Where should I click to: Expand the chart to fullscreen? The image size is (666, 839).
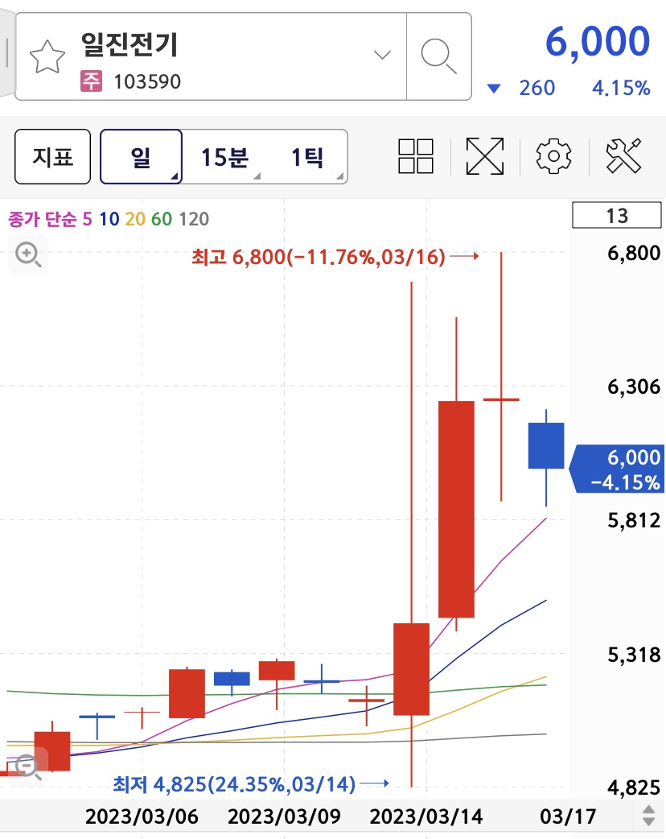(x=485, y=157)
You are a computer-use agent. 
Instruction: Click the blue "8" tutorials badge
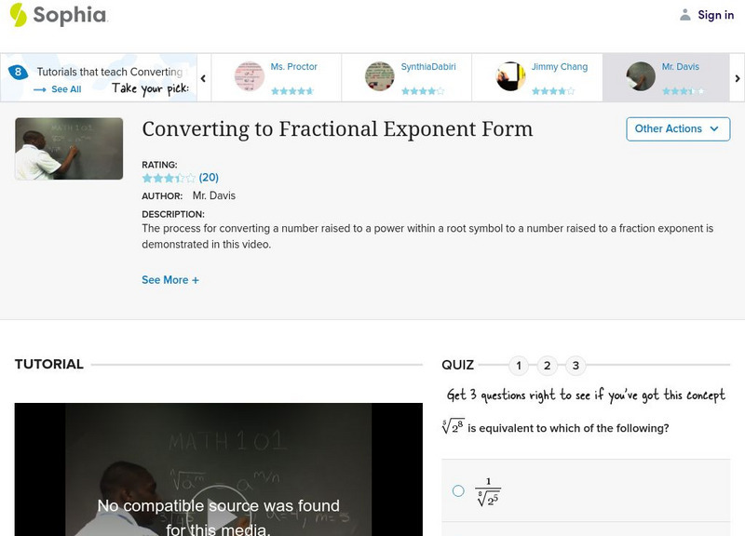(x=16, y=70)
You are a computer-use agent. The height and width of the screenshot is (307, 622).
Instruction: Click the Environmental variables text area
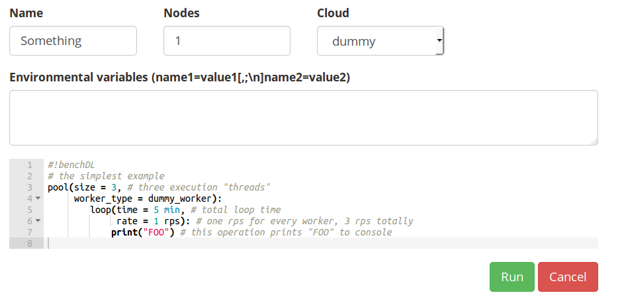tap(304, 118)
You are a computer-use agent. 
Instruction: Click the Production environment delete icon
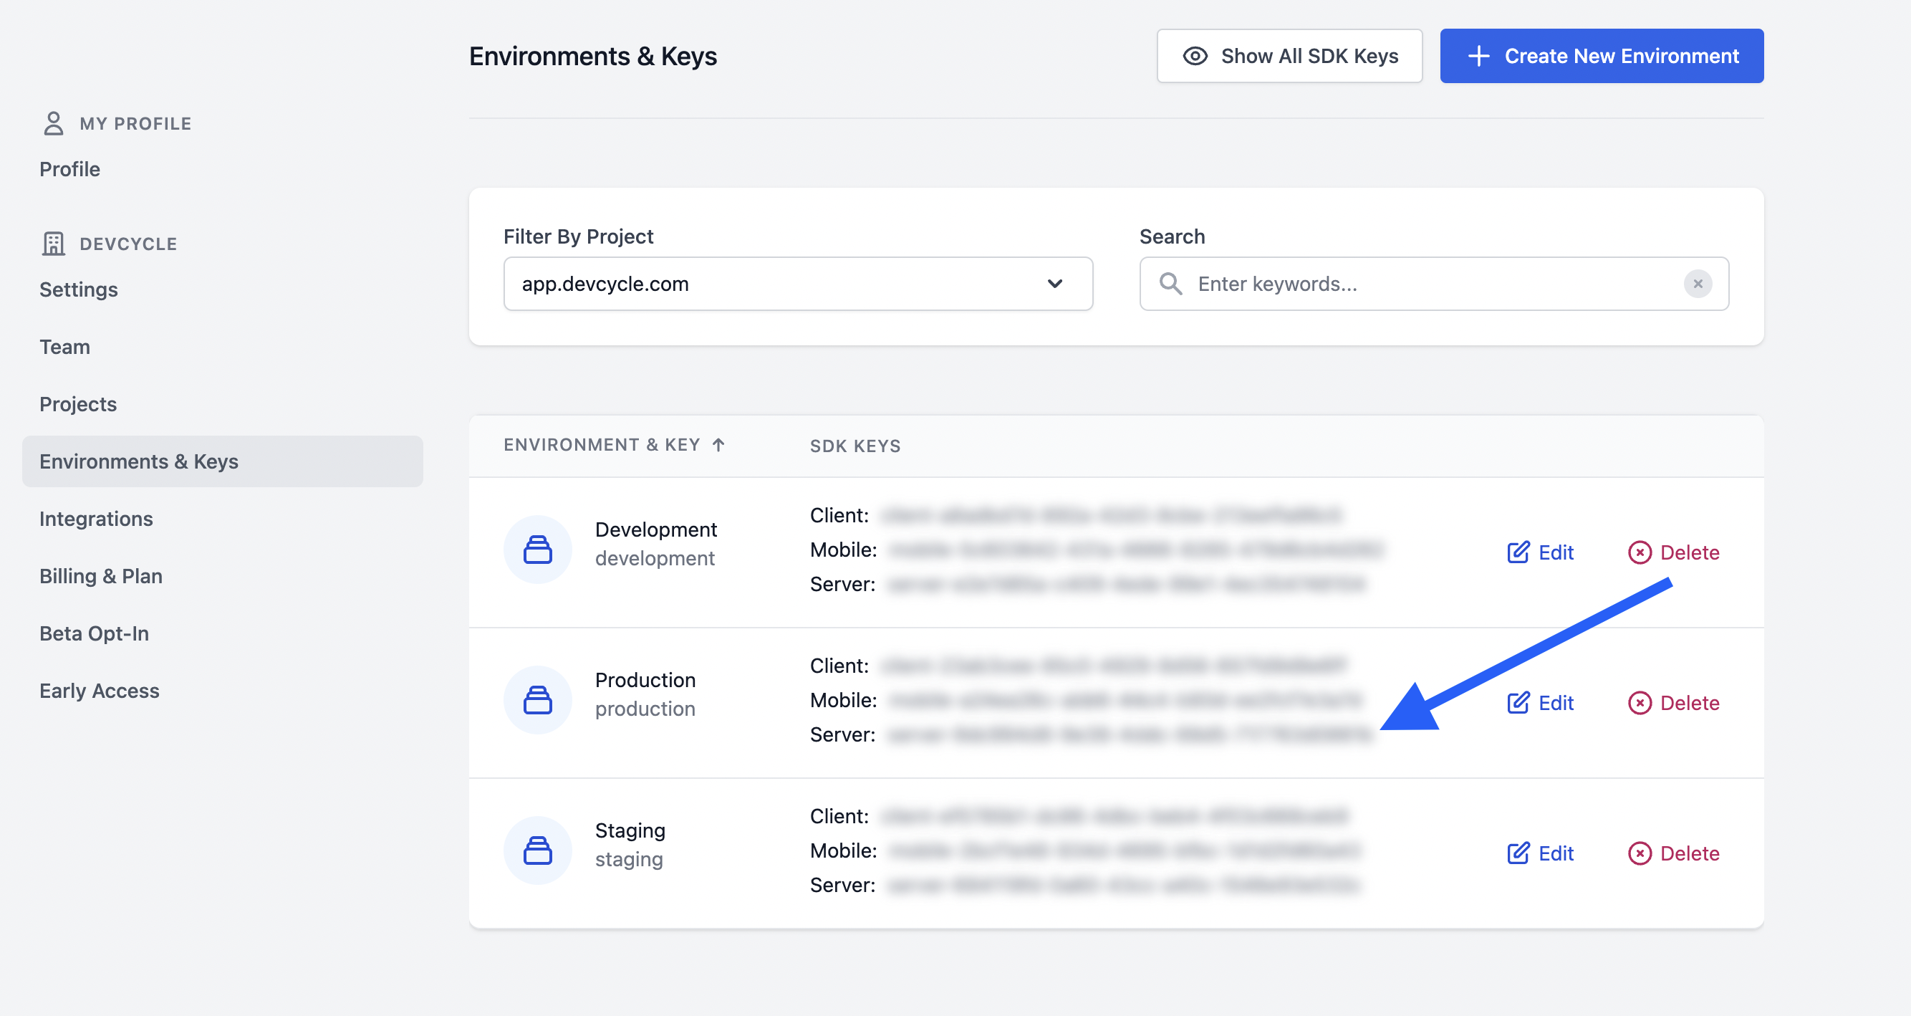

...

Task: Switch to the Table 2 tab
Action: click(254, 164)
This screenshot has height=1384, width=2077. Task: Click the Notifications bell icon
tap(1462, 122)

● **Work order**
For this exercise, transcribe exactly the part of the records above that opens with the line containing "Where should I" and closes with the one containing "Instruction: Click the Production". Pictures are not part of the copy.

● **Answer to this problem**
Where should I click to: Expand the chart to fullscreen? The image size is (666, 839).
(x=485, y=157)
You are a computer-use agent. 
Instruction: Click the blue "8" tutorials badge
(x=16, y=70)
You are a computer-use agent. The height and width of the screenshot is (307, 622).
Instruction: Click the Environmental variables text area
tap(304, 118)
You are a computer-use agent. 
Instruction: Click the Production environment delete icon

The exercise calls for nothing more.